ÉPOUVANTABLE DÉSASTRE En rade de Toulon le cuirassé "La LIBERTÉ" explose
Le 25 septembre 1911, alors qu'il se trouve encore dans le port méditerranéen, un feu localisé près des munitions de 194 mm se propage malgré les efforts des marins pour noyer la soute à munitions. À 5h53, le navire explose emportant 200 hommes d'équipage et une centaine de marins des navires les plus proches.
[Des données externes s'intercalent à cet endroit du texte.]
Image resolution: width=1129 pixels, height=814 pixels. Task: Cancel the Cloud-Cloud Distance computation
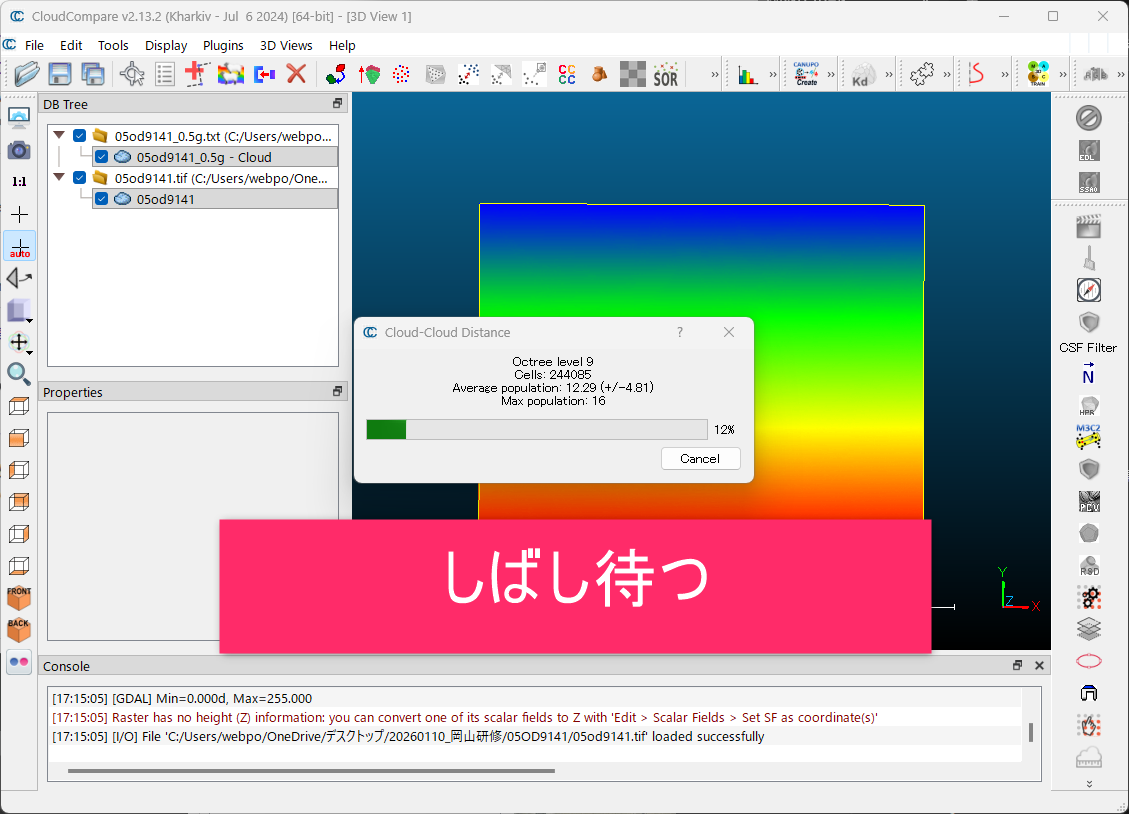pyautogui.click(x=700, y=459)
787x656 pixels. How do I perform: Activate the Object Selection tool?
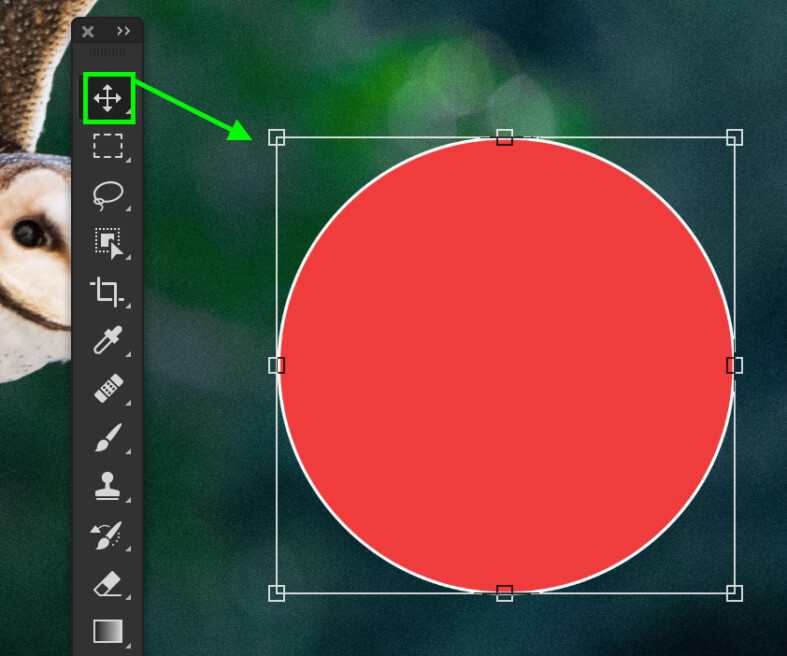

Les mots manquent pour exprimer comme il faudrait, dans toute sa profondeur et son intensité, la douleur d'un pareil désastre. Au lendemain de l'admirable revue navale du 4 septembre et dans un moment où les difficultés extérieures ont ravivé chez nous la flamme des grands enthousiasmespatriotiques, ce sinistre événement meurtrit l'âme française dans ses espoirs les plus nobles et dans ses plus généreuses fiertés. Mais quelle angoisse de plus pour nous gens de Bretagne, quand nous songeons à toutes ces familles de marins, nos compatriotes, que l'horrible catastrophe met en deuil. Hier, à l'heure où nos vendeurs annonçaient dans Rennes la tragique nouvelle, nous aperçûmes un officier d'infanterie qui venait de parcourir le journal et qui, ne pouvant se contenir, fondait en larmes. Sainte émotion du soldat qui pleure ses frères d'armes, morts en service, mais qui sans doute voit plus loin que des infortunes particulières et qui s'enfièvre et s'alarme au souvenir des désastres précédents dont on avait cru que la série était enfin close et auxquels vient s'ajouter soudain l'explosion de la Liberté.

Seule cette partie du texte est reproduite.